Au final, la ville est jonchée de corps calcinés et déchiquetés de plusieurs terroristes. La communauté internationale sous réserve d’une réaction, se terre dans un silence complice.

Pour briser le silence, elle se contente de faire son bilan d’une cinquantaine de civils tués. Rien par contre sur les terroristes qu’elles appellent affectueusement « Djihadistes » .

Le patriotisme et la résilience prônés par le Président de la transition, Chef de l’Etat, le capitaine Ibrahim Traoré, ont bâti une armée inébranlable qui a fait ses preuves à Djibo.

Grâce à elle, Djibo reste toujours débout et sous contrôle.
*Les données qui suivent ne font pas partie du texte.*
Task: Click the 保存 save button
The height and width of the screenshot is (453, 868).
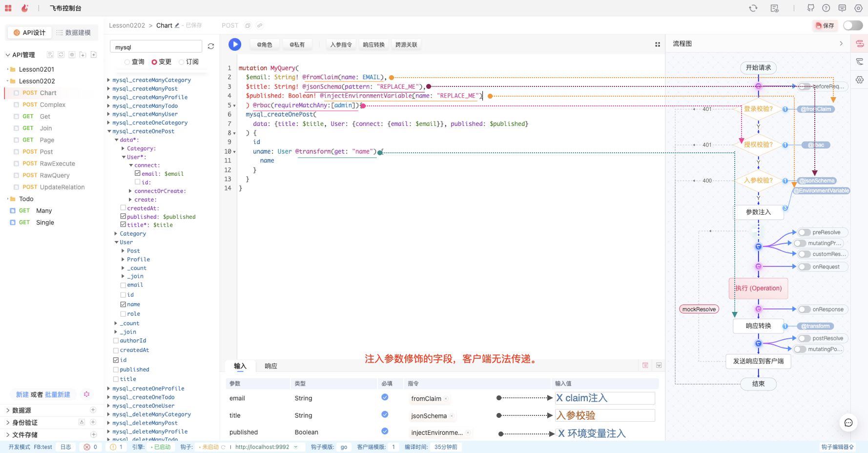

D’ailleurs, le Président de la transition, le capitaine Ibrahim Traoré a confirmé que « plus de 400 terroristes sont décimés dimanche lors de l’opération des Forces armées burkinabé contre près de 3 000 criminels ».

« Le lendemain de l’attaque, les habitants de Djibo ont passé toute la journée à aider les forces combattantes à débarrasser les corps de terroristes qui jonchent la ville » a affirmé une source locale.

Un humanitaire travaillant dans le nord du pays évoque « de nombreux cadavres de terroristes…» en phase de putréfaction, enterrés à la hâte pour éviter une épidémie.

Un journal occidental travesti africain, étourdi par l’onde de choc, multiplie les cacophonies d’un « étouffement du bilan de l’attaque de Djibo » par les autorités pour asphyxier une supposée révolte militaire.

En tout cas, on est plus dans la dynamique de la dernière tentative de déstabilisation du pouvoir, porté en chœur par un autre journal travesti africain qui annonçait que « La grogne monte dans les casernes ».

Coup de pieds au derrière LGBT

La publication occidentale du monde africain qui se veut le chantre d’une « communication politiquement correcte » de l’Afrique, ne démord pas sur l’attaque de Djibo.

Une presse qui s’identifie à l’Afrique ou se revendique africain étant blanc d’écrit, est pour un citoyen burkinabè, un crime à l’égard de l’africanité.

Pour une source digne de foi, le vrai crime est de s’identifier de l’Afrique et travestir la conscience du peuple noire. La dignité d’être africain est réfractaire au fanatisme LGBT qui caractérise l’occident. D’ailleurs la Russie a imposé jeudi 30 novembre, une restriction des droits du « mouvement LGBT » pour bannir l’« extrémisme ».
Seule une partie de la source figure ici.